━━ Given data ━━

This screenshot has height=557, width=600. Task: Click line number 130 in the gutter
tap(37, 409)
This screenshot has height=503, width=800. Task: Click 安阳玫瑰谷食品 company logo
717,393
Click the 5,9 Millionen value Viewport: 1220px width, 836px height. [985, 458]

━━━
━━ Given data ━━

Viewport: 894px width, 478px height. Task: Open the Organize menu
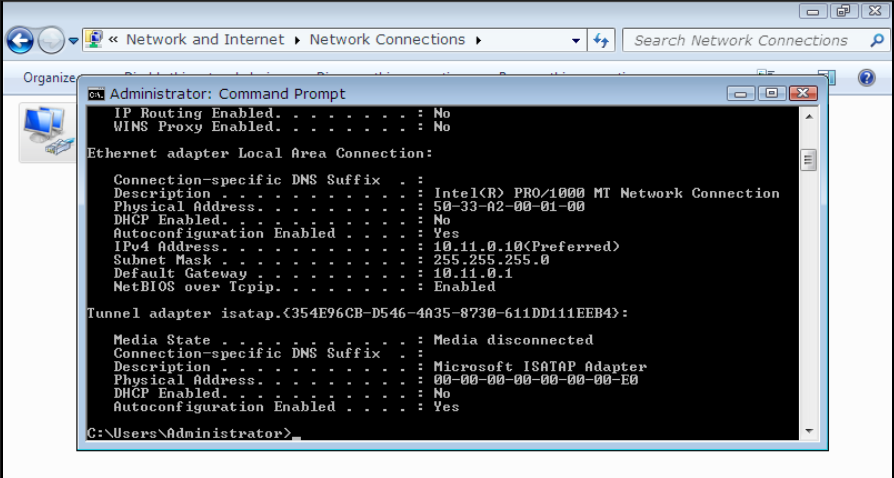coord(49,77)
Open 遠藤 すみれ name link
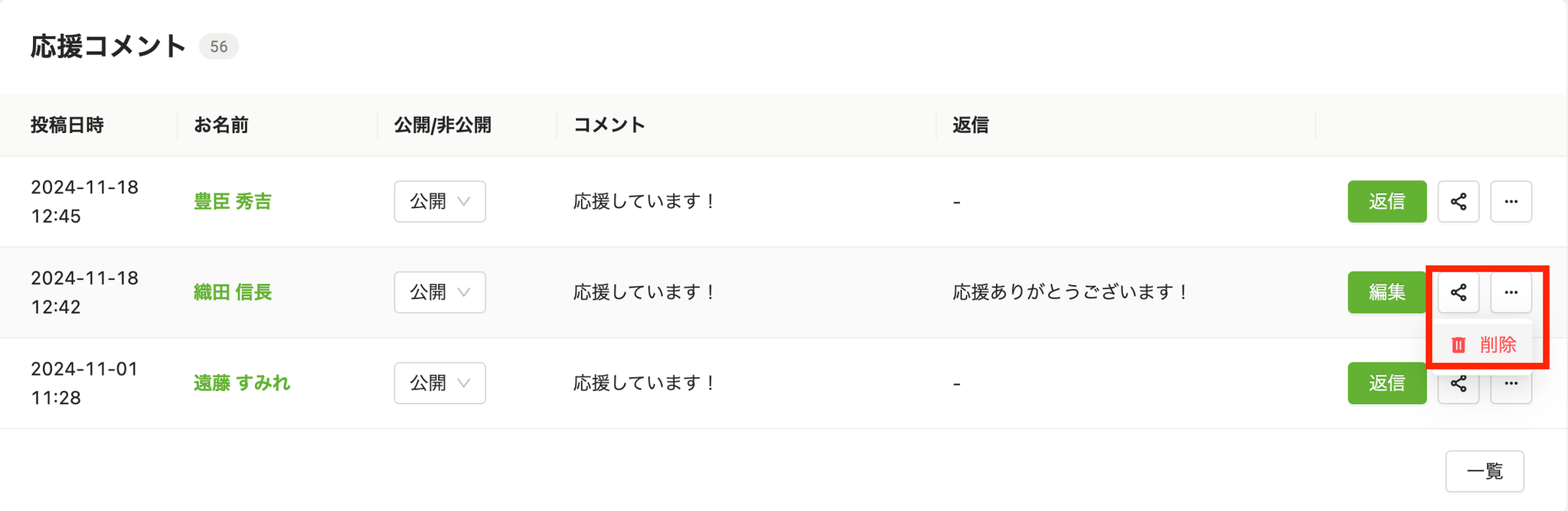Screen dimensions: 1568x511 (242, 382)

━━━

From the line containing "This screenshot has height=557, width=600." down to the line containing "Click the 5,9" in the material above, reproduce every line exactly, including the two end lines.

This screenshot has height=557, width=600. Task: Click line number 130 in the gutter
tap(37, 409)
This screenshot has height=503, width=800. Task: Click 安阳玫瑰谷食品 company logo
717,393
Click the 5,9 Millionen value Viewport: 1220px width, 836px height. [985, 458]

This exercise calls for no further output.